È interessante notare che l’ingrediente principale del torrone cremasco viene dal Sud. Qui, nelle terre dell’Isola Fulcheria, non esistono mandorli. Segno che probabilmente questi frutti preziosi erano stati portati dai mercanti in viaggio lungo la rotta degli scambi e poi rielaborati secondo ricette ebraiche e arabe, culture da sempre legate all’uso del miele e della frutta secca.

Dopo otto ore di lavorazione, la massa del torrone è pronta per l’estrazione. Ma non è facile da lavorare, così calda e densa. Si arrotolano dei grossolani cilindri da un paio di chili l’uno e si ricavano delle piccole porzioni da un paio d’etti ciascuna.
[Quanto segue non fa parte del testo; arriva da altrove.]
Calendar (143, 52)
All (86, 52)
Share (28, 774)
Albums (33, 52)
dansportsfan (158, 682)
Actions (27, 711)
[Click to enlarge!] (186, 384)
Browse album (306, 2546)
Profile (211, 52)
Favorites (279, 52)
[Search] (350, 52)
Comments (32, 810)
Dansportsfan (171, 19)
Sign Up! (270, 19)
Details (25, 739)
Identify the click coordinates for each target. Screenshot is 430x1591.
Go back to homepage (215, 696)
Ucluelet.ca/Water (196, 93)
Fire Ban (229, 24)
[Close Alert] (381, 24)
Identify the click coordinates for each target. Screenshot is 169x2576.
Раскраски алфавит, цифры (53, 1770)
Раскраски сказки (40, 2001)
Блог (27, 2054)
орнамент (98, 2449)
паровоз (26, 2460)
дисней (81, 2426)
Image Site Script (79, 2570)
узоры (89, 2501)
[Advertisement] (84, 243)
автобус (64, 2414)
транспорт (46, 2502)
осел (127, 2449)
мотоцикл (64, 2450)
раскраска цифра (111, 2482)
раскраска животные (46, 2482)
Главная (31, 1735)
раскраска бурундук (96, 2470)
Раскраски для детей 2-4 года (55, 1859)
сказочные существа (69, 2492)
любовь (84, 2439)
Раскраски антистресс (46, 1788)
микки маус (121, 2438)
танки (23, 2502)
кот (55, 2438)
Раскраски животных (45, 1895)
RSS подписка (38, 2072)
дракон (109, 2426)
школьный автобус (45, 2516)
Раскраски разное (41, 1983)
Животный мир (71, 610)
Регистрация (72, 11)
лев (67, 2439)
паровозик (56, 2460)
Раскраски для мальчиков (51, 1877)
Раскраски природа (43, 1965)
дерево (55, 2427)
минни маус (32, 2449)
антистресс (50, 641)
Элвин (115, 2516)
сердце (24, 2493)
Per distinguersi dall’industria, invece delle tradizionali stecche di torrone, Mauro realizza a mano delle tortine che vengono confezionate ancora calde, in modo che il prodotto non assorba umidità e non perda la caratteristica fragranza.
Chi pensa che il torrone sia un dolce duro, deve provare quello artigianale cremasco.
– È morbido come Crema! – esclama Davide di fronte alla telecamera.

Quando ci salutiamo, Mauro mi consegna un sacchetto con un po’ del torrone prodotto oggi. Si raccomanda di non mangiarlo subito, ma di aspettare un paio di settimane perché i gusti si stabilizzino e gli aromi trovino il proprio equilibrio. Nel frattempo, noi ci muoviamo verso nuovi paesi e nuovi paesaggi.
Venite a Crema, città d’arte e torrone; ma non come turisti, mi raccomando, come ospiti!